• **Tekstgedeelte**:
Financiële verordening Omgevingsdienst Twente 2023

Geldend van 27-02-2024 t/m heden met terugwerkende kracht vanaf 01-01-2023

Intitulé

Financiële verordening Omgevingsdienst Twente 2023

Het algemeen bestuur van de Omgevingsdienst Twente

gelezen het voorstel van het dagelijks bestuur van de OD Twente

gelet op artikel 212 van de Gemeentewet, artikel 216 van de Provinciewet, Wet gemeenschappelijke regelingen en de Gemeenschappelijke regeling Omgevingsdienst Twente.

Besluit vast te stellen de financiële verordening Omgevingsdienst Twente 2023

Hoofdstuk 1. Algemene bepalingen

Artikel 1. Begrippenkader

In deze verordening wordt verstaan onder:

  • A.

    Administratie: Het systematisch verzamelen, vastleggen, verwerken en verstrekken van informatie ten behoeve van het besturen, het functioneren en het beheersen van (onderdelen van) de organisatie van de Omgevingsdienst Twente en ten behoeve van de verantwoording die daarover moet worden afgelegd.

• **Overzicht**:
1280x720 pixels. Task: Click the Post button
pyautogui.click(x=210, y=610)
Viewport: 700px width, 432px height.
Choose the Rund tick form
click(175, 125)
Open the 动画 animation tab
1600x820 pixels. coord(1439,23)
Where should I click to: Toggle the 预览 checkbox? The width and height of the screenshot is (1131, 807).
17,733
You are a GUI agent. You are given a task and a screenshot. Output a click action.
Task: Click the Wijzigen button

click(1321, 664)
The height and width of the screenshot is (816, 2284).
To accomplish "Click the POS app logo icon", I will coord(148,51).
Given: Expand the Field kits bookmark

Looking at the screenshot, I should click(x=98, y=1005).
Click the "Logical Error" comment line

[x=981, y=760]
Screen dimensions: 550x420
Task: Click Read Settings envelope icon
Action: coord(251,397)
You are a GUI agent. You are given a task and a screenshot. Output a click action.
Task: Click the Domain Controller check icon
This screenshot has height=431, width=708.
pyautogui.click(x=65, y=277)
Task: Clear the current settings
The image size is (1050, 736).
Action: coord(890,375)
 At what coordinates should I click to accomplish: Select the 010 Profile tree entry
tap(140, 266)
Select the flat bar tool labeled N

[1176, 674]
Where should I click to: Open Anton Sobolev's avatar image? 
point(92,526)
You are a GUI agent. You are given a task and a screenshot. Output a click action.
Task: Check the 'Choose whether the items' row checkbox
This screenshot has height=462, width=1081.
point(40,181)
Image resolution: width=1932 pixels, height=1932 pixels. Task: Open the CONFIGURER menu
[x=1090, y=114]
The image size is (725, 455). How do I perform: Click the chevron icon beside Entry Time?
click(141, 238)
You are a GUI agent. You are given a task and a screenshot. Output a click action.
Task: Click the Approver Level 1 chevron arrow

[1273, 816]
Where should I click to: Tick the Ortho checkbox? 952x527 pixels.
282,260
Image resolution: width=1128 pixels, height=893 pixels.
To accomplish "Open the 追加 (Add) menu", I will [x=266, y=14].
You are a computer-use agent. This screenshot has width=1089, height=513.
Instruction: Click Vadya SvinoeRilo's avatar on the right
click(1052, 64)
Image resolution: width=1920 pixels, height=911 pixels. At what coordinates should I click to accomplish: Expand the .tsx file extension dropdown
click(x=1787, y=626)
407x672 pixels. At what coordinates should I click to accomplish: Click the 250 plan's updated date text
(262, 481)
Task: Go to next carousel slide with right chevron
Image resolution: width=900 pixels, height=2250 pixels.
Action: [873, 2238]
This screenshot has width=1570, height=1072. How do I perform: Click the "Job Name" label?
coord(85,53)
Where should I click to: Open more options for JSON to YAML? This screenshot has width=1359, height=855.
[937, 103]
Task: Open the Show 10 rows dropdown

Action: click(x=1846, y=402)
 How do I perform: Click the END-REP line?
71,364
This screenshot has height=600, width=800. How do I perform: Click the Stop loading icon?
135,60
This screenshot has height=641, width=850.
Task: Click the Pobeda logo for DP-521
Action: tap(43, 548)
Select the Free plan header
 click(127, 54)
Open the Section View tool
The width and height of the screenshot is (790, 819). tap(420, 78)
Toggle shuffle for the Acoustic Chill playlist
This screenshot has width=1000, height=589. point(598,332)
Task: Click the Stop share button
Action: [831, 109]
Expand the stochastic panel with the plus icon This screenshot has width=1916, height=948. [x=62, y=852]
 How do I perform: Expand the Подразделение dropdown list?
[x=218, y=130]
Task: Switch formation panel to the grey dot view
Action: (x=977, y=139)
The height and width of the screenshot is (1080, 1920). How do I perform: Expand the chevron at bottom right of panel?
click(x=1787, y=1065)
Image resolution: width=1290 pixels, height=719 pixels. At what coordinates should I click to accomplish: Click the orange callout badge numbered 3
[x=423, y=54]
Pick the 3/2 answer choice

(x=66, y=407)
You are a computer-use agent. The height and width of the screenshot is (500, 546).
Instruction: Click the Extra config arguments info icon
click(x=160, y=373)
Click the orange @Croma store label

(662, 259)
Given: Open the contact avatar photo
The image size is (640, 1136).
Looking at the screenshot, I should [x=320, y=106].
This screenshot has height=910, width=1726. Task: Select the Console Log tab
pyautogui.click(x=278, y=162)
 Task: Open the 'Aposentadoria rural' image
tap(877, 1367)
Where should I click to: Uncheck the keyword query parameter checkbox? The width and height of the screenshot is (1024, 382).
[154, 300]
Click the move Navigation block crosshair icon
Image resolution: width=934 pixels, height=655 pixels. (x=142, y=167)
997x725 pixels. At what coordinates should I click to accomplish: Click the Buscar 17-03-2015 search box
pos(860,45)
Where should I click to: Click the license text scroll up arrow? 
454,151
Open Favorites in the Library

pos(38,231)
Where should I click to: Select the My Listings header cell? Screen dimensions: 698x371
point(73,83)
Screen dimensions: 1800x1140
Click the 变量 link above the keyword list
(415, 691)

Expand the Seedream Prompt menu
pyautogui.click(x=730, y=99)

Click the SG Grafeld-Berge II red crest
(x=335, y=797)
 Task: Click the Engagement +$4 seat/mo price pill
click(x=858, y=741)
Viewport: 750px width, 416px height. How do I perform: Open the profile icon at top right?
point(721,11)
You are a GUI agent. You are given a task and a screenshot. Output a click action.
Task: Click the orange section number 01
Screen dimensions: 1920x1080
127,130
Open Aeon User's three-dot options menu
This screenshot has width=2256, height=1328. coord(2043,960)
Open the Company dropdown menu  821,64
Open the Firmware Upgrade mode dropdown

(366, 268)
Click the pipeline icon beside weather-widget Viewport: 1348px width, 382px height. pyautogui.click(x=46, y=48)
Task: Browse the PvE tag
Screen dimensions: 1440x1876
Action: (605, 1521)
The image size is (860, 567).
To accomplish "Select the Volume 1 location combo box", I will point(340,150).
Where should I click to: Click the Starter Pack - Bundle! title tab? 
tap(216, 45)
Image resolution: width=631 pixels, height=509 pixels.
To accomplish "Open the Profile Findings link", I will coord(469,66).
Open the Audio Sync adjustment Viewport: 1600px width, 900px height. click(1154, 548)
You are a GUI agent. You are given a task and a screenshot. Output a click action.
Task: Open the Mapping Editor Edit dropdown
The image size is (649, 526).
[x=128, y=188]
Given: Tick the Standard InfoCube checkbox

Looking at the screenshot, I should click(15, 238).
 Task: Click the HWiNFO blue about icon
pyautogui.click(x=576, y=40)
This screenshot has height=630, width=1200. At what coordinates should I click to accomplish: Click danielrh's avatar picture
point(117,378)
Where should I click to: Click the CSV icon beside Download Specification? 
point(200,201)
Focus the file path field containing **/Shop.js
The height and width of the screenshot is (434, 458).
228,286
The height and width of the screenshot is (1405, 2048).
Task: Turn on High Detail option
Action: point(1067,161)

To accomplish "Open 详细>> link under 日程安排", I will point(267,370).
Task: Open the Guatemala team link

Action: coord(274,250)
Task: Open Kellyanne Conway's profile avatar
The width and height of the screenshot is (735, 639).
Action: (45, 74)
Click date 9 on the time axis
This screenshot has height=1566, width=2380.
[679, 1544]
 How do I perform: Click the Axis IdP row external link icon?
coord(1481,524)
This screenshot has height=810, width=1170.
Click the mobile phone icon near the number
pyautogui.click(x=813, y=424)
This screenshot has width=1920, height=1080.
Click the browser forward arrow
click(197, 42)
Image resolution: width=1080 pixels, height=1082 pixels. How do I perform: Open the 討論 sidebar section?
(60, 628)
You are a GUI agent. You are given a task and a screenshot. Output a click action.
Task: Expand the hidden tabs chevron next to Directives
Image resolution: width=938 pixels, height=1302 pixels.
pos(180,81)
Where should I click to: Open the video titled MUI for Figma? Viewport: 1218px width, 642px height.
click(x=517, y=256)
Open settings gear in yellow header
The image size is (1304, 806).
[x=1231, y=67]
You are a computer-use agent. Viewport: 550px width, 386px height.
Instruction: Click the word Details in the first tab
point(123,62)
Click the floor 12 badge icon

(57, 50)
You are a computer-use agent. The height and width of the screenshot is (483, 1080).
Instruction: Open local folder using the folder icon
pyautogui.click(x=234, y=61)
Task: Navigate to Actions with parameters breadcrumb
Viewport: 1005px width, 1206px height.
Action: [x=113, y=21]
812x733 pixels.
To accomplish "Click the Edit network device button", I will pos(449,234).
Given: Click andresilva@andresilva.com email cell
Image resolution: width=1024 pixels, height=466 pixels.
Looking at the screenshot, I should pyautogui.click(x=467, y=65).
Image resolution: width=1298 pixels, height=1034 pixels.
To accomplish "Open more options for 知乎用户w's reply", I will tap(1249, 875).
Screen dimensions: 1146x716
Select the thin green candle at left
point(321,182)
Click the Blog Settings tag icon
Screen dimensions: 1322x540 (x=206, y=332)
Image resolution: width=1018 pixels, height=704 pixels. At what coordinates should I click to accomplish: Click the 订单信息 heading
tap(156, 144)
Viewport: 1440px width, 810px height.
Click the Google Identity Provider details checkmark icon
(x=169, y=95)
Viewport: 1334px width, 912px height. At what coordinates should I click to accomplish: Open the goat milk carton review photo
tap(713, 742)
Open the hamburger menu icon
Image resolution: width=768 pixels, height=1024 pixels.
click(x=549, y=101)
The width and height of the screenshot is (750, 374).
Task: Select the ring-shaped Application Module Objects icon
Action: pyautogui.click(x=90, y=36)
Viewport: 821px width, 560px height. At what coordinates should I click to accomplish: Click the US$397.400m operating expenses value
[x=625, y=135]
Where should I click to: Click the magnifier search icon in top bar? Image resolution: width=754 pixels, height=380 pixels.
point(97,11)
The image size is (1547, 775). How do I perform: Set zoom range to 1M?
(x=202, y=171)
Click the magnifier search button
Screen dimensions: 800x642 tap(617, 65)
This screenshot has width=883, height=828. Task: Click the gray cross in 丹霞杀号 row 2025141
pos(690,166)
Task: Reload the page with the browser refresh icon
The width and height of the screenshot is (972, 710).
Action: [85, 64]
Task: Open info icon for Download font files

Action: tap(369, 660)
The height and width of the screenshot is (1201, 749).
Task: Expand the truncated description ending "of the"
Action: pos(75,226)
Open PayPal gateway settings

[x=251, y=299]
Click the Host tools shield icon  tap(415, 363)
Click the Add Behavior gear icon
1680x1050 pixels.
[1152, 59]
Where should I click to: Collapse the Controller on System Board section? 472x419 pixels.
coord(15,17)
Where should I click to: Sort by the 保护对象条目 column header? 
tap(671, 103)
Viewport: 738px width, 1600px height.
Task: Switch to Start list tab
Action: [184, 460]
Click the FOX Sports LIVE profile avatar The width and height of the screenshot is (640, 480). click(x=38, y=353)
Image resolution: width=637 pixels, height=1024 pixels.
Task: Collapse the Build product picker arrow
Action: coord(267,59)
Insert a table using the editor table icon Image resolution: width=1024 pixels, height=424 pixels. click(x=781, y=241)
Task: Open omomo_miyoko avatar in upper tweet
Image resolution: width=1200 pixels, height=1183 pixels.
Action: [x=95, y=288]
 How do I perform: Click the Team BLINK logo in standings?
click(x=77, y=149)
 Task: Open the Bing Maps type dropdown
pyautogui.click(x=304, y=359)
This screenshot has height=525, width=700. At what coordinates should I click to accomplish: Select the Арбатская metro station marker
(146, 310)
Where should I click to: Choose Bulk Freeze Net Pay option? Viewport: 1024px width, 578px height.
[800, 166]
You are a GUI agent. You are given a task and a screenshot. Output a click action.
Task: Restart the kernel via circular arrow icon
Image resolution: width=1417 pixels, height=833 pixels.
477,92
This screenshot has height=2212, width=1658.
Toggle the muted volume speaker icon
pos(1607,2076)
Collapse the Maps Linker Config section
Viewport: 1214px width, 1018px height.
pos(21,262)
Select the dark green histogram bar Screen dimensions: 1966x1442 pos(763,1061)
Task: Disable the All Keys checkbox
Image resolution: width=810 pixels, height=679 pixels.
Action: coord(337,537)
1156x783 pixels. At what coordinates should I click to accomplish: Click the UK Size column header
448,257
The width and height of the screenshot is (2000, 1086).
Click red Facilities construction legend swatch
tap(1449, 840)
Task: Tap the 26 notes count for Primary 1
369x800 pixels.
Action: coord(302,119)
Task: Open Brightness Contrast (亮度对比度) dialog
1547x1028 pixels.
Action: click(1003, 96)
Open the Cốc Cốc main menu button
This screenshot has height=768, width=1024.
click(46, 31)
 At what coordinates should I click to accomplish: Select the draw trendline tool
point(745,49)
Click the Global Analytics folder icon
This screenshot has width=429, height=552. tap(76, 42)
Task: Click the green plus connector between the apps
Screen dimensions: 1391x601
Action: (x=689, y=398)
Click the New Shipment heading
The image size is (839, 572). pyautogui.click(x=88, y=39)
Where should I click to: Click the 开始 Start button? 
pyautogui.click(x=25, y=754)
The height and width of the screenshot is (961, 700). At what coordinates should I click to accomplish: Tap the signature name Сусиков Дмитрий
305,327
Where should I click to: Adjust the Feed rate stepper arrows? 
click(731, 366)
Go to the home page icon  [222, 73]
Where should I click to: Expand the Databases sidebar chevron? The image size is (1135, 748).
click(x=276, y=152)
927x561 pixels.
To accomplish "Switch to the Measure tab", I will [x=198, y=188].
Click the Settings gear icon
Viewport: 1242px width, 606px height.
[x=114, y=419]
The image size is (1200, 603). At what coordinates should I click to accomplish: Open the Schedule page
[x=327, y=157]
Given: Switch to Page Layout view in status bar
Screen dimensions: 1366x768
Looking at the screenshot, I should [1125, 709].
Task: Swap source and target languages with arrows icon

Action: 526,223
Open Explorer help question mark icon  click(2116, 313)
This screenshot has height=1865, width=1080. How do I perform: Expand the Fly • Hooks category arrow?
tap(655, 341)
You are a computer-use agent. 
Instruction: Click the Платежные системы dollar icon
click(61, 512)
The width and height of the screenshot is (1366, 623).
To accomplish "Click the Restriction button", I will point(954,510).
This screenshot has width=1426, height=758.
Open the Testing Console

• **Opdrachten**:
**A)** Geef uit de financiële verordening letterlijk het stuk terug dat begint met "gelet op artikel" en doorloopt tot en met "regeling Omgevingsdienst Twente.".
**B)** Zet de financiële verordening voort vanaf het punt waar de tekst ophoudt.
Voor deze opdrachten zijn de gegevens niet nodig.

• **Antwoorden**:
**A)**
gelet op artikel 212 van de Gemeentewet, artikel 216 van de Provinciewet, Wet gemeenschappelijke regelingen en de Gemeenschappelijke regeling Omgevingsdienst Twente.

**B)**
  • B.

    Besluit begroting en verantwoording Provincies en Gemeenten (BBV): wettelijke regels ten aanzien van de inhoud en samenstelling van begrotings- en verantwoordingsdocumenten van Provincies en Gemeenten.

  • C.

    Doelmatigheid: het realiseren van bepaalde prestaties met een zo beperkt mogelijke inzet van middelen.

  • D.

    Doeltreffendheid: mate waarin de Omgevingsdienst Twente erin slaagt met de geleverde prestaties de gestelde doelen of de beoogde maatschappelijke effecten van het beleid te bereiken.

  • E.

    Omgevingsdienst Twente: Het openbaar lichaam als bedoeld in artikel 2 van de gemeenschappelijke regeling Omgevingsdienst Twente1.

  • F.

    Taakvelden: eenheden waarin de programma's, bedoeld in artikel 8, tweede lid BBV, of de eenheden in overzichten en bedragen in het programmaplan, bedoeld in artikel 8, eerste lid, onderdelen b tot en met e BBV zijn onderverdeeld

  • G.

    Rechtmatigheid: Het voldoen aan wet- en regelgeving

  • H.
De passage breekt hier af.